(Excerpted records Opens)
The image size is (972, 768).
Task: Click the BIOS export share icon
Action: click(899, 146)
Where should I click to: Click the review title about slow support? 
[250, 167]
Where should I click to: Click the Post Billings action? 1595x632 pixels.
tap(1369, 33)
(Excerpted records Closes)
(Excerpted records Opens)
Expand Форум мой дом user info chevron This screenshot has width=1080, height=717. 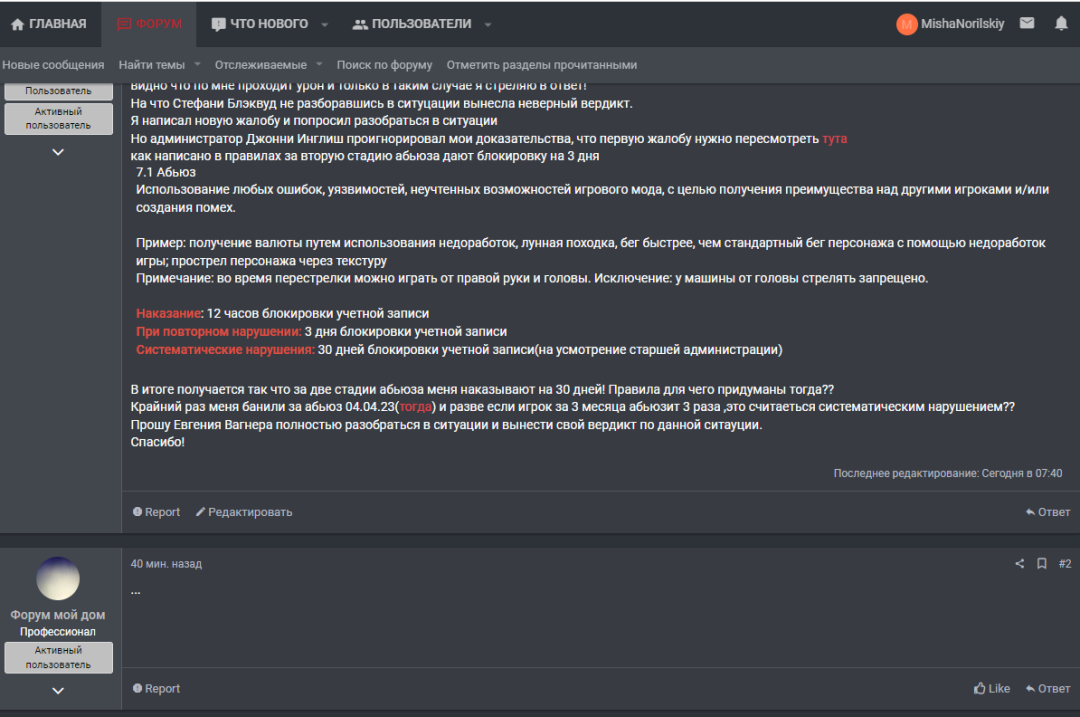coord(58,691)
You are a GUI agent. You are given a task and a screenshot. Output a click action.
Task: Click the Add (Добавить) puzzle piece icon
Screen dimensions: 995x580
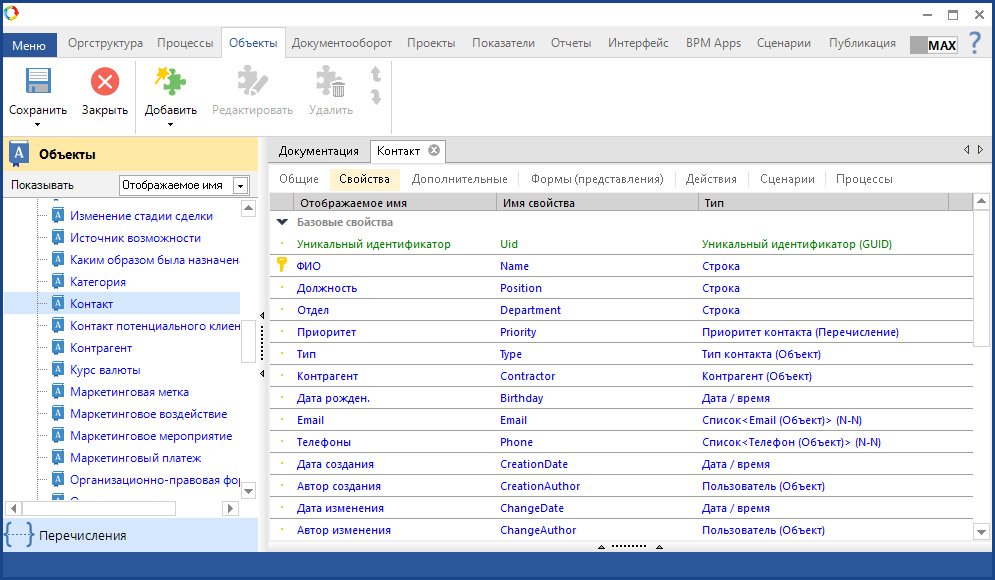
(Excerpted records Closes)
(Excerpted records Opens)
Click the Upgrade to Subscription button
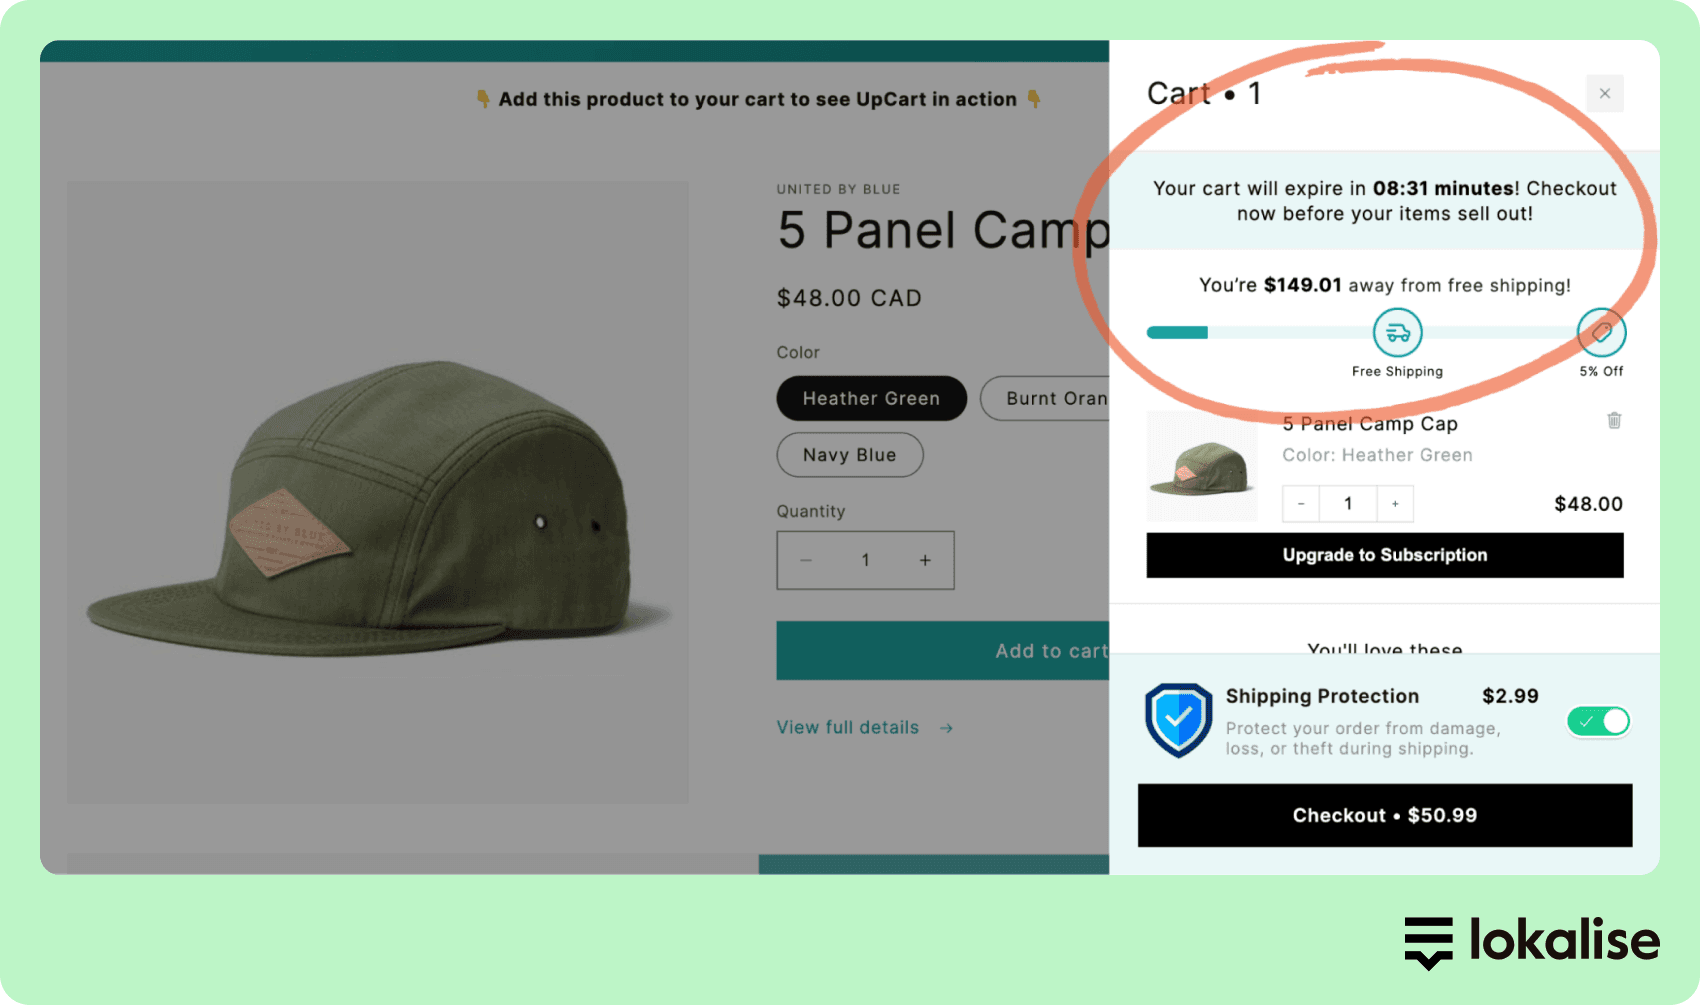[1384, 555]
(Excerpted records Closes)
* [What to do] The line above containing "Task: Click the Add", the line containing "Screen dimensions: 995x580", and every line between them are to be transcribed exactly; no other line is wanted.

* [Response for this exercise]
Task: Click the Add (Добавить) puzzle piece icon
Screen dimensions: 995x580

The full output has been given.